**What is expected:** Range to output from the entries below: the line containing "Task: Click the" through the line containing "This screenshot has width=958, height=747.". Set it down exactly, ends included, nothing else.

**Input data:**
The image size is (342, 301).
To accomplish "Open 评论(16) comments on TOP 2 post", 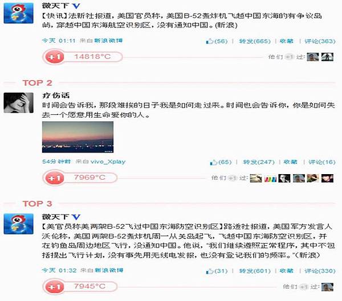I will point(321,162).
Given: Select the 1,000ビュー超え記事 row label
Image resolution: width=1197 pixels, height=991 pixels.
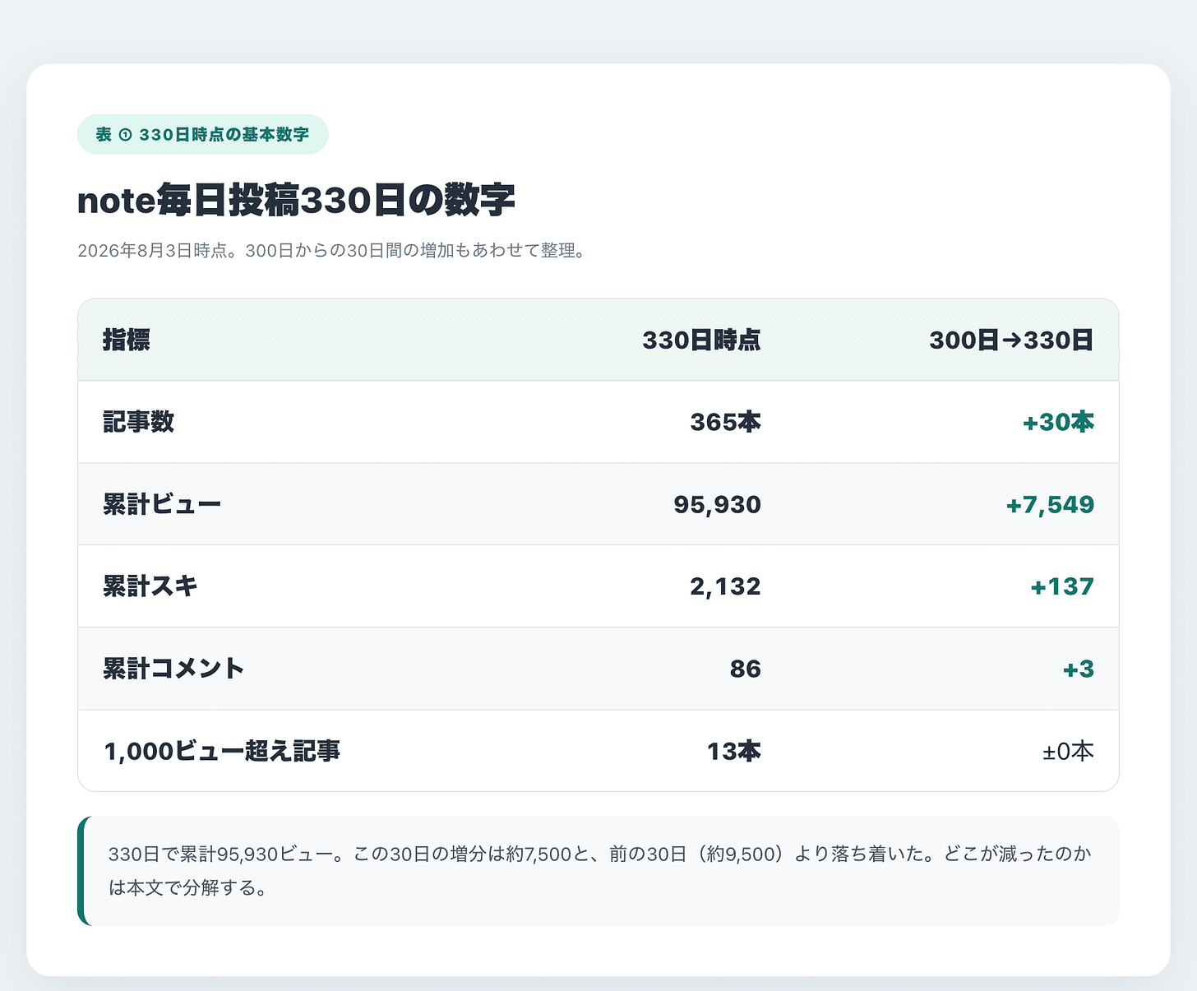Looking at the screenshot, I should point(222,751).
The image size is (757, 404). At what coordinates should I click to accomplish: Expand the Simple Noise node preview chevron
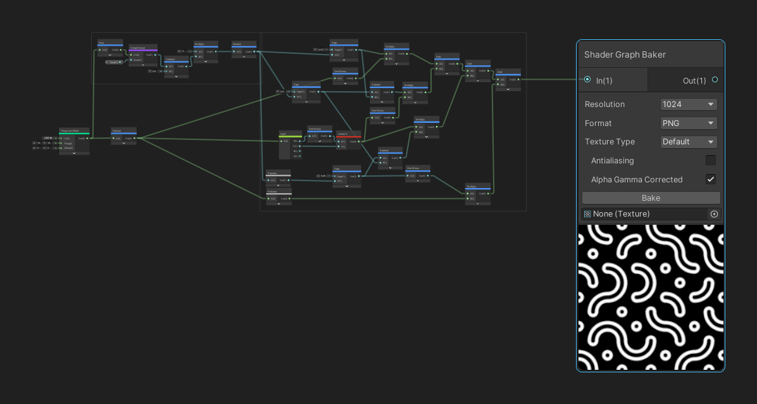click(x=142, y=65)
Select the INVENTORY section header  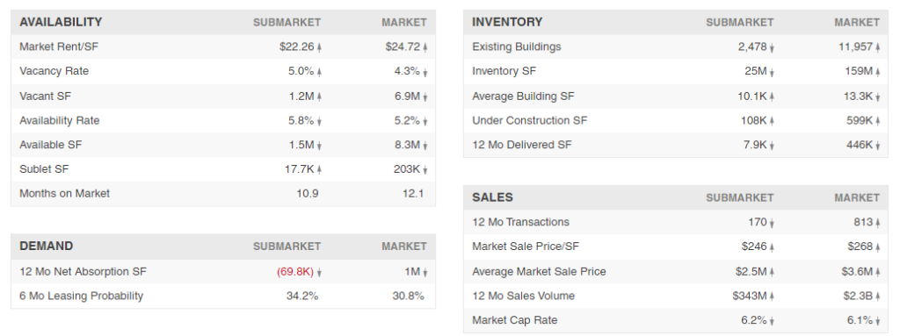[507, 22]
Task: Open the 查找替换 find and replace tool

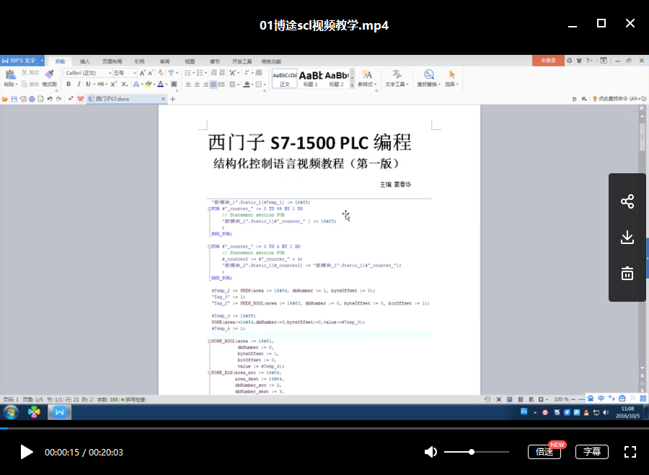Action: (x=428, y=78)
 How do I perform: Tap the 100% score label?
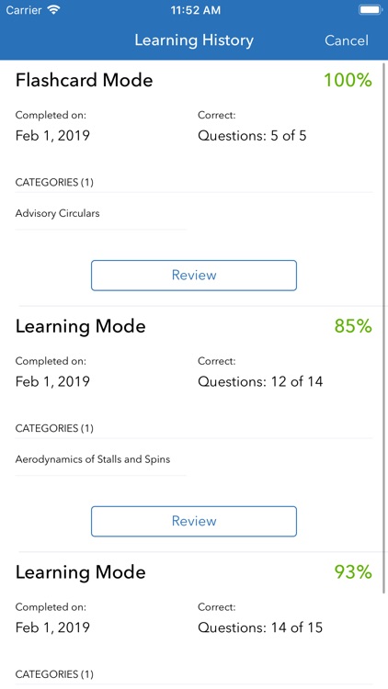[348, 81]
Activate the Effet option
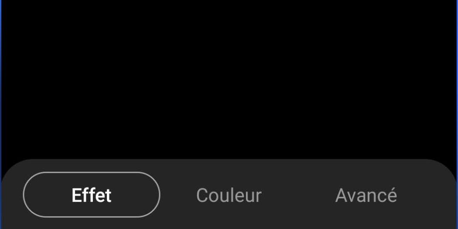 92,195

==

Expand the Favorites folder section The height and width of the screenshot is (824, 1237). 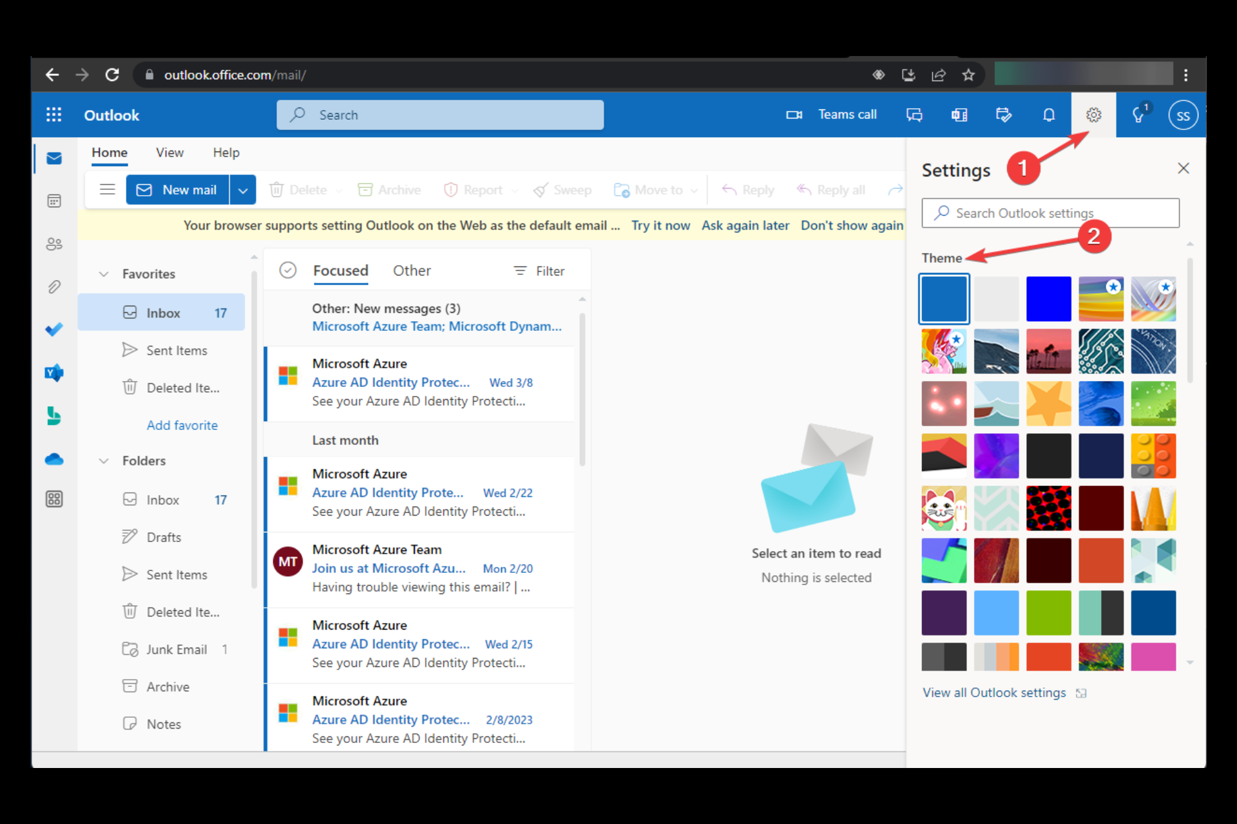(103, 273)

--

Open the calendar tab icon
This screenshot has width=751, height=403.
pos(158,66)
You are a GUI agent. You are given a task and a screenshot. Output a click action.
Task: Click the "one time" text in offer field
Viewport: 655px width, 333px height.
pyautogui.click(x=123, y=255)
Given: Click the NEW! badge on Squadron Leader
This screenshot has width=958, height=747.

**Exercise result:**
Task: Click the "one time" text in offer field
Viewport: 655px width, 333px height.
pyautogui.click(x=123, y=255)
Given: Click the NEW! badge on Squadron Leader
This screenshot has width=958, height=747.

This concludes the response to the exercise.